On Friday, Villarreal will celebrate a momentous occasion: their 100th birthday. The club was established on the 10th of March 1923 as Club Deportivo Villarreal. In 1946, they rebranded to CAF Villarreal, before renaming to their current title eight years later.
One of the club’s greatest sons, Marcos Senna, who played for 11 years between 2002 and 2013, returned to the club following the end of his playing days and is now in charge of institutional relations. Speaking to Football Espana at a La Liga event, he revealed that there are big things planned for the celebration.
“It’s a very special week for us. There’s a lot of things to do. There’s league matches, and there will be a big party for our centenary on Friday, and then we’ve got a match on Sunday (vs Real Betis). We’ve also got to go to Belgium (on Thursday, vs Anderlecht).”
The club’s nickname is famously know as El Submarino Amarillo – the Yellow Submarine – which references their yellow kits but also their status in Spanish football. They come from the city of Villarreal, in the province of Castellon, which just over 50,000 people call home.

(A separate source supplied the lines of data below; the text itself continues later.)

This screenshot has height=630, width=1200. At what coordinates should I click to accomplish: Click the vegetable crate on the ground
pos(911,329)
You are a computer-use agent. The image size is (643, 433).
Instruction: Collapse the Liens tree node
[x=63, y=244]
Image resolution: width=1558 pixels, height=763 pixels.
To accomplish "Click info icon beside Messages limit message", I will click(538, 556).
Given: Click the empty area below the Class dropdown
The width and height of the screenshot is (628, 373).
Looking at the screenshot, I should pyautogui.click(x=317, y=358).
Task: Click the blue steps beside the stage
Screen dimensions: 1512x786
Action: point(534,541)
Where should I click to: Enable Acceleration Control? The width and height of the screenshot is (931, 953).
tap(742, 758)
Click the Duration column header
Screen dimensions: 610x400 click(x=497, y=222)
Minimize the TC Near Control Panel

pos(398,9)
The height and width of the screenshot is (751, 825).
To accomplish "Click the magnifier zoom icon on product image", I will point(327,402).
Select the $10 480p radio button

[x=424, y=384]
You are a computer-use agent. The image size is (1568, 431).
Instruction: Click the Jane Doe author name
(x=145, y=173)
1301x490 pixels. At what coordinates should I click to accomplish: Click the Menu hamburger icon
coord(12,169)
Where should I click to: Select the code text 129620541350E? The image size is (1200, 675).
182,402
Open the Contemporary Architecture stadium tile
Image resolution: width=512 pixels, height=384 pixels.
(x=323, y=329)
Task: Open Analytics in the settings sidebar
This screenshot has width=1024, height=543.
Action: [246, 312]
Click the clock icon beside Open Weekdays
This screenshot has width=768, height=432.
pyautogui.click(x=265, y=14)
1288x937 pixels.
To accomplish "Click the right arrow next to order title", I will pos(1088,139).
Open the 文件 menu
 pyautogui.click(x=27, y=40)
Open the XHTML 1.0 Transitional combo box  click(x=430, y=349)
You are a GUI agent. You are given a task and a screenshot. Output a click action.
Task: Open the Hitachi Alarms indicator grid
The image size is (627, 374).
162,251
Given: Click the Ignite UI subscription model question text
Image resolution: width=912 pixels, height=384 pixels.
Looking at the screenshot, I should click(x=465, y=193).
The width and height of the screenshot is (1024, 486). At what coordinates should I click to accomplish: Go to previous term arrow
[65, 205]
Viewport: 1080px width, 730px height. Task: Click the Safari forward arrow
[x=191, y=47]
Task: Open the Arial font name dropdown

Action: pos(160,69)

Despite the lowly numbers, Villarreal have beaten the odds to get where they are today. They were only promoted to the top division in Spanish football in 1998, and within five years, they achieved European success as they won the now-defunct Intertoto Cup, which they also retained a year later. Senna gave an idea as to why Villarreal have been so successful, despite being smaller in stature than other top clubs in Spain.
“Villarreal is a family. We’ve got very clear ideas, and we’ve got a very good methodology that we follow. The secret to success is the hard work – people are very humble, and I’m sure that we will remain in La Liga for many years because we have a good project and a good structure.
“What we’ve done up to now has worked really well. We’re very humble, we’ve worked hard and we want to stay where we are today. It is a great privilege for me to be where I am today as part of this club, and I would like to stay here for many years.”
Villarreal hit centre stage in Europe in the 2005/06 season, when they reached the semi-finals of the Champions League in their very first time in the competition. After defeating Everton in a play-off to qualify for the group stages, they progressed to the knockout rounds after two wins and four draws, knocking out Manchester United in the process.
Rangers were defeated in the last 16, as were Inter Milan in the quarter-finals, which set up a semi-final clash with Arsenal. Unfortunately for Villarreal, they were knocked out 1-0 on aggregate, but they had shown Europe what they were all about. Senna defined that as his best moment in a Villarreal shirt, and believes that it was that run that gave the club its belief to compete in the years since.
“At Villarreal, my greatest moment was when we reached the semi-finals of the Champions League in the 2005/06 season. It was a great feeling to be so close to reaching the final. We fell short, but it was still a fantastic moment to be a part of.
“After that moment, the club realised that it was possible to compete in European competitions – it was difficult, but not impossible. From then to now, we have achieved good things. It’s never easy to continually maintain your place in European football, but we are trying very hard to achieve our goals.”
The feat was repeated against last season, with giants such as Juventus and Bayern Munich dispatched of en route to the semi-final. However, English opposition were their downfall once again, with Liverpool progressing to the final after a 5-2 aggregate victory.
However, their crowning glory was when they won the Europa League in the 2020/21 season, defeating Man Utd in the final after a mammoth penalty shoot-out, which finished 11-10. 98 years after their birth, Villarreal had their first major honour.
The focus for Villarreal has quickly shifted to the future. Having established themselves as a team that regularly competes up the top end of the La Liga table, new goals are being set by the club, which Senna explained.
“We want to compete for titles and continually compete in European competitions. From a financial perspective, it’s very important that we aim to qualify for the Champions League.
“We want to win the Copa del Rey, Europa Conference League and even the Champions League. We want to stay at the top, play good football and end up as one of the historical teams in world football. I think Villarreal can improve a lot in the coming years.”
For Senna himself, the club has had a lasting impact. He joined from Sao Caetano in Brazil in 2002, having been born in nearby Sao Paulo. He was granted Spanish citizenship in 2006, and was soon called up to La Roja to represent them at the World Cup in Germany.
Senna explained the circumstances around his switch of allegiance from Brazil to Spain, and hinted that Villarreal’s effect aided in his decision.
“Luis Aragones asked me to play for the Spanish national team, and I didn’t think twice. It was an opportunity to play at the World Cup, and then at the European Championships two years later, which we won.
“The adaptation to Spain for me was very quick, and I’ve always said that I feel like an adopted son of Spain. I still feel like that today – I feel truly at home. That’s why I decided to make that step to adopt Spanish allegiance.”
It’s easy to forget that Villarreal had not played in the top division in Spain until 25 years ago. They have firmly established themselves among the best in Spanish football, and the Yellow Submarine will hope to go from strength-to-strength as they look to build on their solid platform.